Stated exercise:
Reproduce every one of the rows below verbatim.

· · · · ·

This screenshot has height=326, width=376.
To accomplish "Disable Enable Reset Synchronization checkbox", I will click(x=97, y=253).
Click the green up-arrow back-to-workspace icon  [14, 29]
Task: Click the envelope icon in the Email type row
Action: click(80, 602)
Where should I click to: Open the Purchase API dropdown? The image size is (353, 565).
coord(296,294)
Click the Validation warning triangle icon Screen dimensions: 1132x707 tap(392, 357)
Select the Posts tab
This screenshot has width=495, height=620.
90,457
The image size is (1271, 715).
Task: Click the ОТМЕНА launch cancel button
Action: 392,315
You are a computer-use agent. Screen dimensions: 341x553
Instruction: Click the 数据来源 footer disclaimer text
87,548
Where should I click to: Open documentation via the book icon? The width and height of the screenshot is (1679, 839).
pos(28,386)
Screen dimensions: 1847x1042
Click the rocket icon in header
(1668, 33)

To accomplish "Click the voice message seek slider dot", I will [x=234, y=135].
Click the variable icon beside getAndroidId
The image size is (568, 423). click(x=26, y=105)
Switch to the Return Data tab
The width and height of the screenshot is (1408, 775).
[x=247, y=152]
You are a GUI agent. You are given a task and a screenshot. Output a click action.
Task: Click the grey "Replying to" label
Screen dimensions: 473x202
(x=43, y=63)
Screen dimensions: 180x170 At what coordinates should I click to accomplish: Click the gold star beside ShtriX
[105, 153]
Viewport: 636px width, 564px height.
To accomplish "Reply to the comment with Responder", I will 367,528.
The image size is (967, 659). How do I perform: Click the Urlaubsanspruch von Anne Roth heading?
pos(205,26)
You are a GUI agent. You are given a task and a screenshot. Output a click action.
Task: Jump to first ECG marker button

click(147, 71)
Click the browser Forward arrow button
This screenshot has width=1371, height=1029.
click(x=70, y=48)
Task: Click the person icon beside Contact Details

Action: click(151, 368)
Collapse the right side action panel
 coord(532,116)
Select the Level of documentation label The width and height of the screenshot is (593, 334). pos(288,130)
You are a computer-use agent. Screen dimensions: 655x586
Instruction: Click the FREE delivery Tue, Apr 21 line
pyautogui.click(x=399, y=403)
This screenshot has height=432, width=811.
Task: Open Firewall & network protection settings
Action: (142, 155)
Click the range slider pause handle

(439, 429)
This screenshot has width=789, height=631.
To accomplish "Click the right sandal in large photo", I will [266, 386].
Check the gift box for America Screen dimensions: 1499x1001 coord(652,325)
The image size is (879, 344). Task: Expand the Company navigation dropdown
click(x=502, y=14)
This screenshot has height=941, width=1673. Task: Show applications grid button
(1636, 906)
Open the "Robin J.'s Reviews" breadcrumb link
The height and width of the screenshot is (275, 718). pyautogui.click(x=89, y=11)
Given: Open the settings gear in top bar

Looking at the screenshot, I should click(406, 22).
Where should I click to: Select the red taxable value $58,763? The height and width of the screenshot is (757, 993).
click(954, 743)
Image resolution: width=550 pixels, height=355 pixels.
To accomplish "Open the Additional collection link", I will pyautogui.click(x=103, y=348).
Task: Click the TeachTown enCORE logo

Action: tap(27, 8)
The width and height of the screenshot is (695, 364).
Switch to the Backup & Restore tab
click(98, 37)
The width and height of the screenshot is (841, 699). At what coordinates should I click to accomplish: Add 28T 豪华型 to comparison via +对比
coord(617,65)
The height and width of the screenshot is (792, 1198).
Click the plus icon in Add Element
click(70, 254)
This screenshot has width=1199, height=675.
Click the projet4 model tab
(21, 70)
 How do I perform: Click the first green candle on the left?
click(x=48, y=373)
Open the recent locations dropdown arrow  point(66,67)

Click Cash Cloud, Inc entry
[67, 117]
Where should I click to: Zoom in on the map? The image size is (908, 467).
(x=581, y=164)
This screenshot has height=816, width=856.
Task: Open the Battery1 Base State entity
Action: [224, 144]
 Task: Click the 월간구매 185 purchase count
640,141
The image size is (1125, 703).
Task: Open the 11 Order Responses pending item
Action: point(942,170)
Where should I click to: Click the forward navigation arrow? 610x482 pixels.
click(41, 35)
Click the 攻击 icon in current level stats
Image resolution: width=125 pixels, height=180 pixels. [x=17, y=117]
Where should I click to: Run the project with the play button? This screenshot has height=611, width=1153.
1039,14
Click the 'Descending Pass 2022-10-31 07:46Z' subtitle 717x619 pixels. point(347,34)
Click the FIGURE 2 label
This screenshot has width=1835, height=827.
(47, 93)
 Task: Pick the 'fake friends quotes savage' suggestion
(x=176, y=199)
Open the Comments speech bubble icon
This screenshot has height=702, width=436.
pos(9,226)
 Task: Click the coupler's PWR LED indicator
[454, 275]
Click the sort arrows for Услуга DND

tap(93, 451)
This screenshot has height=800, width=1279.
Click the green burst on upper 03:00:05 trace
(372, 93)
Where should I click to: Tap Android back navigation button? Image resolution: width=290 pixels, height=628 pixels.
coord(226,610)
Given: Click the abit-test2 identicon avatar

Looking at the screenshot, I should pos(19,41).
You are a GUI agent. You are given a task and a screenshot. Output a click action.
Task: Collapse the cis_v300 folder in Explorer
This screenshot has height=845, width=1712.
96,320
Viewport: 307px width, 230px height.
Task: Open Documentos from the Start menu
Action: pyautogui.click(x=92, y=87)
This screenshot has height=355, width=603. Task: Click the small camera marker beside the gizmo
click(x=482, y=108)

· · · · ·

Correct answer:
This screenshot has height=326, width=376.
To accomplish "Disable Enable Reset Synchronization checkbox", I will click(x=97, y=253).
Click the green up-arrow back-to-workspace icon  [14, 29]
Task: Click the envelope icon in the Email type row
Action: click(80, 602)
Where should I click to: Open the Purchase API dropdown? The image size is (353, 565).
coord(296,294)
Click the Validation warning triangle icon Screen dimensions: 1132x707 tap(392, 357)
Select the Posts tab
This screenshot has width=495, height=620.
90,457
The image size is (1271, 715).
Task: Click the ОТМЕНА launch cancel button
Action: 392,315
You are a computer-use agent. Screen dimensions: 341x553
Instruction: Click the 数据来源 footer disclaimer text
87,548
Where should I click to: Open documentation via the book icon? The width and height of the screenshot is (1679, 839).
pos(28,386)
Screen dimensions: 1847x1042
Click the rocket icon in header
(1668, 33)

To accomplish "Click the voice message seek slider dot", I will [x=234, y=135].
Click the variable icon beside getAndroidId
The image size is (568, 423). click(x=26, y=105)
Switch to the Return Data tab
The width and height of the screenshot is (1408, 775).
[x=247, y=152]
You are a GUI agent. You are given a task and a screenshot. Output a click action.
Task: Click the grey "Replying to" label
Screen dimensions: 473x202
(x=43, y=63)
Screen dimensions: 180x170 At what coordinates should I click to accomplish: Click the gold star beside ShtriX
[105, 153]
Viewport: 636px width, 564px height.
To accomplish "Reply to the comment with Responder", I will 367,528.
The image size is (967, 659). How do I perform: Click the Urlaubsanspruch von Anne Roth heading?
pos(205,26)
You are a GUI agent. You are given a task and a screenshot. Output a click action.
Task: Jump to first ECG marker button

click(147, 71)
Click the browser Forward arrow button
This screenshot has width=1371, height=1029.
click(x=70, y=48)
Task: Click the person icon beside Contact Details

Action: click(151, 368)
Collapse the right side action panel
 coord(532,116)
Select the Level of documentation label The width and height of the screenshot is (593, 334). pos(288,130)
You are a computer-use agent. Screen dimensions: 655x586
Instruction: Click the FREE delivery Tue, Apr 21 line
pyautogui.click(x=399, y=403)
This screenshot has height=432, width=811.
Task: Open Firewall & network protection settings
Action: (142, 155)
Click the range slider pause handle

(439, 429)
This screenshot has width=789, height=631.
To accomplish "Click the right sandal in large photo", I will [266, 386].
Check the gift box for America Screen dimensions: 1499x1001 coord(652,325)
The image size is (879, 344). Task: Expand the Company navigation dropdown
click(x=502, y=14)
This screenshot has height=941, width=1673. Task: Show applications grid button
(1636, 906)
Open the "Robin J.'s Reviews" breadcrumb link
The height and width of the screenshot is (275, 718). pyautogui.click(x=89, y=11)
Given: Open the settings gear in top bar

Looking at the screenshot, I should click(406, 22).
Where should I click to: Select the red taxable value $58,763? The height and width of the screenshot is (757, 993).
click(954, 743)
Image resolution: width=550 pixels, height=355 pixels.
To accomplish "Open the Additional collection link", I will pyautogui.click(x=103, y=348).
Task: Click the TeachTown enCORE logo

Action: tap(27, 8)
The width and height of the screenshot is (695, 364).
Switch to the Backup & Restore tab
click(98, 37)
The width and height of the screenshot is (841, 699). At what coordinates should I click to accomplish: Add 28T 豪华型 to comparison via +对比
coord(617,65)
The height and width of the screenshot is (792, 1198).
Click the plus icon in Add Element
click(70, 254)
This screenshot has width=1199, height=675.
Click the projet4 model tab
(21, 70)
 How do I perform: Click the first green candle on the left?
click(x=48, y=373)
Open the recent locations dropdown arrow  point(66,67)

Click Cash Cloud, Inc entry
[67, 117]
Where should I click to: Zoom in on the map? The image size is (908, 467).
(x=581, y=164)
This screenshot has height=816, width=856.
Task: Open the Battery1 Base State entity
Action: [224, 144]
 Task: Click the 월간구매 185 purchase count
640,141
The image size is (1125, 703).
Task: Open the 11 Order Responses pending item
Action: point(942,170)
Where should I click to: Click the forward navigation arrow? 610x482 pixels.
click(41, 35)
Click the 攻击 icon in current level stats
Image resolution: width=125 pixels, height=180 pixels. [x=17, y=117]
Where should I click to: Run the project with the play button? This screenshot has height=611, width=1153.
1039,14
Click the 'Descending Pass 2022-10-31 07:46Z' subtitle 717x619 pixels. point(347,34)
Click the FIGURE 2 label
This screenshot has width=1835, height=827.
(47, 93)
 Task: Pick the 'fake friends quotes savage' suggestion
(x=176, y=199)
Open the Comments speech bubble icon
This screenshot has height=702, width=436.
pos(9,226)
 Task: Click the coupler's PWR LED indicator
[454, 275]
Click the sort arrows for Услуга DND

tap(93, 451)
This screenshot has height=800, width=1279.
Click the green burst on upper 03:00:05 trace
(372, 93)
Where should I click to: Tap Android back navigation button? Image resolution: width=290 pixels, height=628 pixels.
coord(226,610)
Given: Click the abit-test2 identicon avatar

Looking at the screenshot, I should pos(19,41).
You are a GUI agent. You are given a task and a screenshot. Output a click action.
Task: Collapse the cis_v300 folder in Explorer
This screenshot has height=845, width=1712.
96,320
Viewport: 307px width, 230px height.
Task: Open Documentos from the Start menu
Action: pyautogui.click(x=92, y=87)
This screenshot has height=355, width=603. Task: Click the small camera marker beside the gizmo
click(x=482, y=108)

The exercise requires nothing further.